About 30 years ago, some friends of mine bought a loft in the East Village area of Manhattan in a building that was reserved for artists. This was fine for my friends, both of whom were, in fact, artists…albeit ones who spent most of their time creating advertising.
But the attorney downstairs definitely didn’t qualify. So when word came down that the co-op board was going from apartment to apartment to confirm that every owner was actually engaged in some sort of artistic endeavor, the lawyer ran out and bought some canvases and spray paint and hurriedly made some art, which was all he had to do, because the requirement was just that you be an artist, not that you be a good artist. Basically, the board only wanted to make sure its building was occupied by artistic types. It probably would have been enough just to wear a beret.
You know where this is going, right? Indeed, the attorney’s paintings wound up in galleries and sold for thousands of dollars.
And I was okay with that. After all, who’s to say the litigator didn’t have previously undiscovered talent that only manifested itself when he began vigorously shaking paint cans? Who are we to appraise his work solely on the basis of its casual, need-based creation? Perhaps the fact that he had to make the art in order to save his home makes the work more important and more meaningful than, say, a Jackson Pollock painting, like the one at right, which, if you click on it and blow it up, will be instantly identifiable as white, orange, yellow and black blotches of paint.
But my gripe today is not with art that is seemingly random smushes and streaks of color tossed haphazardly (although, the artist might tell you, with great intent) onto a surface. I don’t have a problem with any of that, even if it’s a 4-year-old’s finger painting or the result of an epic paintball battle. At least you can look at all the pretty colors.
It’s not abstract art per se that I object to; it’s stupid art…work in which the artists are obviously trying to put one over on us.

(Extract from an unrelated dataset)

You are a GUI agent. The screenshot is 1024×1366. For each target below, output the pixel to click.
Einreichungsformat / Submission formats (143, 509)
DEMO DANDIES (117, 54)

I imagine the intent of these pieces is not to create beauty as much to expose gallery owners, museum curators, art critics and collectors as the frauds they are.
Take, for example, the “black on black” paintings that seem to be required inclusions for the collection of any modern art museum. We are told that these are not what they appear to be–canvases dipped in a vat of black paint. We are told that there are subtle shading variances that only reveal themselves if you stare at the thing for twenty minutes or so, or until a cute, arty girl (also, as it turns out, covered entirely in black) comes along and accepts your invitation to grab a cappuccino.
I have news for you: if you stare at anything long enough, all sorts of images will be revealed, many of them residing only in your head.
Here’s a little art appreciation test for you: is the black box above a masterpiece by famed black painting artist Ad Reinhardt or a square I made with Microsoft Word?
Of course, if you are an aspiring fine artist today, you can’t get away with black canvases because that’s already been done. But you could try a blue one! Yes, and draw a stripe right down the middle of it so that it looks like an overhead shot of a country road. Oh, sorry–too late. That just sold at auction…for $43.8 million!
But all of this is minor league stuff compared to what Tracey Emin has pulled off. Ms. Emin rolled out of bed one morning and decided it was art. The bed, that is. So she named her bed (nothing fancy or profound, just “My Bed”) and sold it to British adman and art collector Charles (“I’ll buy anything called art”) Saatchi. And he just resold it at auction for $4.4 million. Sure, it’s just a drop in the bucket next to what they got for the blue thing with the white stripe, but then, Emin didn’t have to put nearly as much work into it. And it’s a bargain for the buyer, who can not only admire his new purchase, he can also sleep in it.
I imagine Ms. Emin will have to accompany the piece to its new home so that the disheveled sheets, empty vodka bottles, cigarette butts and discarded condoms (all of which are included at no additional cost) can be arranged just so. After all, if a used Trojan is so much as an inch out of place, it would not be the same artwork that was purchased, and not nearly as pleasing to the eye.
I really get upset when I hear about stuff like this because I think about the years I lived as a single guy in New York, and all the works of art I took down the hall to the washing machine. I also object to the sale of any piece that doesn’t meet the single requirement I have for anything purporting to be art:
It has to be something I couldn’t do.
See you soon.
P.S. The black box above is the actual Reinhardt masterpiece.